Engineer Ron Bray examined the road twice and had said the road looked normal, and that it would need to be chip sealed within two years regardless.
McMullen said he would contact the contractor regarding the situation.
Odds and ends
In other business, the board:
• discussed the possibility of partnering with Wright County, the city of Rockford, and Rockford Township on a joint park in Rockford, adjacent to Franklin Township. Supervisors said they were not interested in that option at this time. Czanstkowski said he would talk to property owner Clyde Rumsa about the possibility of the township purchasing some of his land near the halfway bridge on Eastwood Avenuefor a future park.
• discussed the township’s moratorium on solar projects. Any ordinance the township may draft regarding solar projects is on hold until Wright County ends its moratorium and amends its ordinance. Bauman serves on the county’s solar farm task force and reported he was told that investors do not want their solar projects in abandoned gravel pits, though he said he wasn’t given a good explanation as to why.
• approved a fire protection agreement with the Montrose Fire Department.
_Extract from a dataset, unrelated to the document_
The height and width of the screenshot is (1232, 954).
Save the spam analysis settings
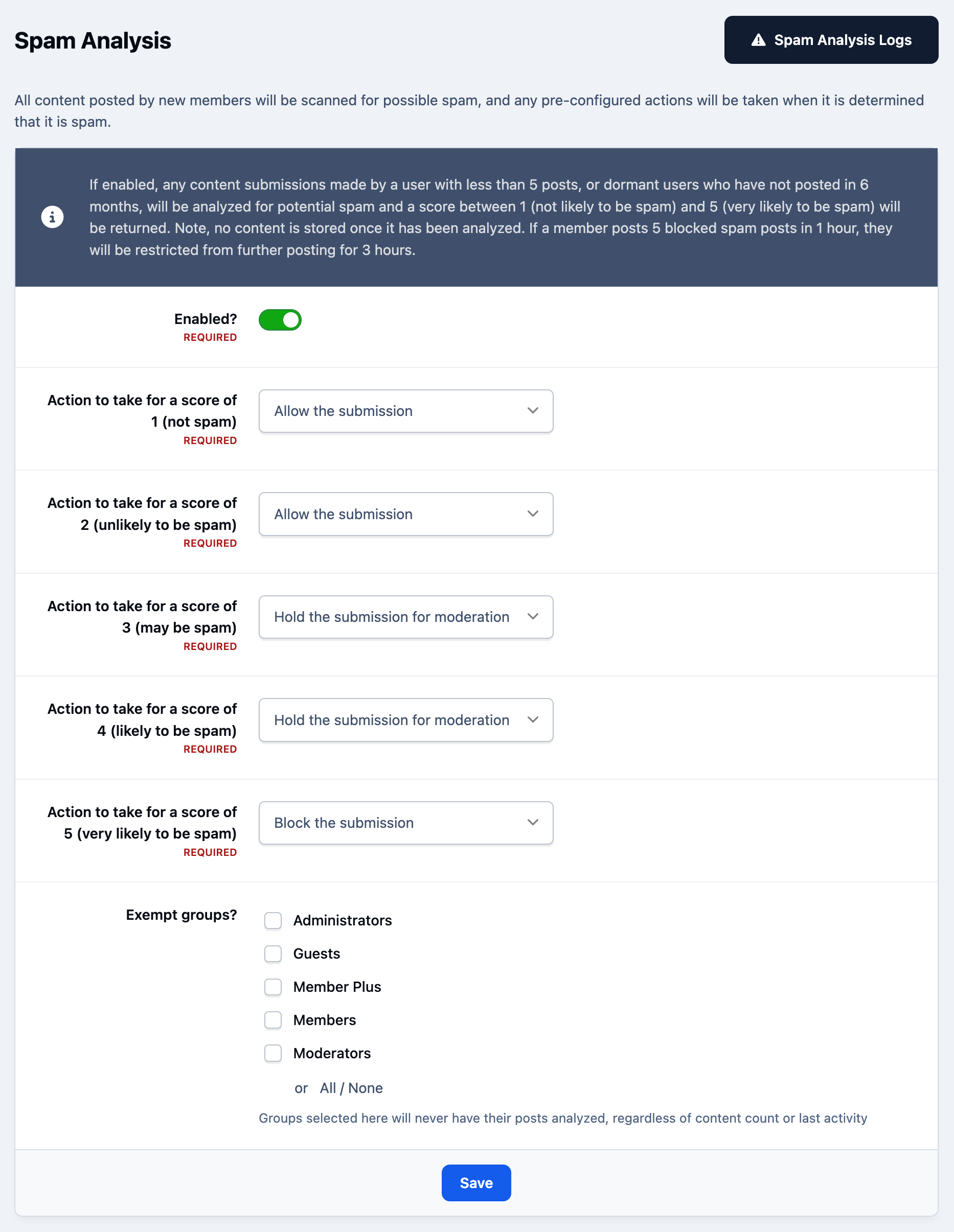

Olson noted the contract has not changed in the 10 years she was with the township.
• amended the mailbox policy so that if the township asks a property owner to move a mailbox and it is not moved, that resident is not eligible for the $40 replacement price the township pays if a snowplow blade damages a mailbox.
• offered support for the expansion of the MBE mining area along Wright County Road 16 in southern Franklin Township, which will need to be approved by the Wright County Planning Commission and Wright County Board.
• offered support for Wright County to grant Dave Schaust a variance so he can add a three-season porch to his home located on Brighton Avenue.
Olson resigns as Franklin Township clerk/treasurer
BY GABE LICHT
FRANKLIN TOWNSHIP, MN After 10 years of working for Franklin Township, Clerk/Treasurer Denise Olson resigned effective June 6.
After Chair DeWayne Bauman made a motion to accept the resignation, Supervisor Bill McMullen said, “I will second that, reluctantly, and thank her for her service.”
“I’m a no,” Supervisor John Czanstkowski said, eliciting laughter.
Olson said she was resigning because she is moving to Brooklyn Park.
The board appointed Deputy Clerk/Treasurer Stephanie Russek to Olson’s position.
Russek then appointed Franklin Township resident Renee Olson to the deputy position, and the board approved that appointment.